Pour les croyants, c’est merveilleux, Dieu fixe la direction, donne un sens à la vie. Mais que deviennent les athées dont je suis ? Comme je ne crois pas en Dieu, comme je n’entends pas son message, je n’aurais aucune possibilité de trouver un sens à ma vie.

Je ne peux pas être d’accord. Le sens de ma vie : c’est d’inventer Dieu, de participer à une conscience de plus en plus vaste. Ce Dieu là n’existe pas encore et ne peut donc pas m’aider. Si, un tout petit peu, car il commence à naître sous la forme de la conscience globale. Il nous dit en ce moment de faire attention à notre vielle planète. Un truc que l’autre Dieu a oublié de dire jusqu’ici.

Par ailleurs, Dieu, s’il existe, n’est pas un obstacle à la liberté. Pas plus, la liberté n’a besoin de Dieu pour exister. Comme j’ai essayé de le montrer dans Le peuple des connecteurs, la liberté peut très bien émerger d’un monde matériel, à condition que ce monde ne soit pas totalement déterministe. John Horton Conway vient d’ailleurs de démontrer ce fait.

La conscience n’est pas l’apanage des hommes. Nous savons que les singes supérieurs (chimpanzés, gorilles…) ont une conscience d’eux-mêmes. La conscience est issue d’un monde déshumanisé puisqu’au début il n’y avait pas d’homme. Et si c’est Dieu qui nous envoie la conscience, elle est tout aussi déshumanisée d’ailleurs.

Je trouve que les croyants manquent souvent de générosité. Pourquoi d’autres formes de vie que la notre ne pourraient-elles pas devenir conscientes ? Pourquoi pas des machines ? En quoi ça vous gêne. Moi, je veux bien partager le miracle de la conscience. Je ne veux pas le garder pour moi en égoïste. La conscience devra-t-elle s’éteindre avec l’espèce humaine ? Non, encore une fois, je préfère qu’elle survive et empruntant d’autres supports, capables d’affronter le vide interstellaire ou un monde rongé par la radioactivité.

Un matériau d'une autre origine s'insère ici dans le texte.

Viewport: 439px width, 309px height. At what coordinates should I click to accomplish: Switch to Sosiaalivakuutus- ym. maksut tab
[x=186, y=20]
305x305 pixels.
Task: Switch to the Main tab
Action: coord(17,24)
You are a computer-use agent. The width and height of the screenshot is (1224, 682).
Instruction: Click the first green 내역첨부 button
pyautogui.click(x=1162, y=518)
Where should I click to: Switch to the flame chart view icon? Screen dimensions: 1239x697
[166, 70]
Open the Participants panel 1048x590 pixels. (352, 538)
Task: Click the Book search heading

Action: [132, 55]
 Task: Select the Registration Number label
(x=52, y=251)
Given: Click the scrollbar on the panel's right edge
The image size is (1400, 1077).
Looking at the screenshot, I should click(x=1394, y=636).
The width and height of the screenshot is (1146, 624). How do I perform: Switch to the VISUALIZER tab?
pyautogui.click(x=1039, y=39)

Ne croyez pas que les machines conscientes auront moins de soucis avec leur propre conscience que nous avec la notre. Elles n’auront pas d’autre choix que de devenir artiste pour essayer de supporter le mystère insondable que vous résolvez un peu vite en invoquant Dieu. C’est la conclusion de mon livre.

L’amour, la poésie, la passion… tout cela vient de la conscience. Ce n’est pas un truc humain. Les hommes ne font qu’en être dépositaires. Participer à l’histoire de ce truc suffit à donner du sens à ma vie. Je n’ai vraiment pas besoin de Dieu. On peut vivre sans Dieu.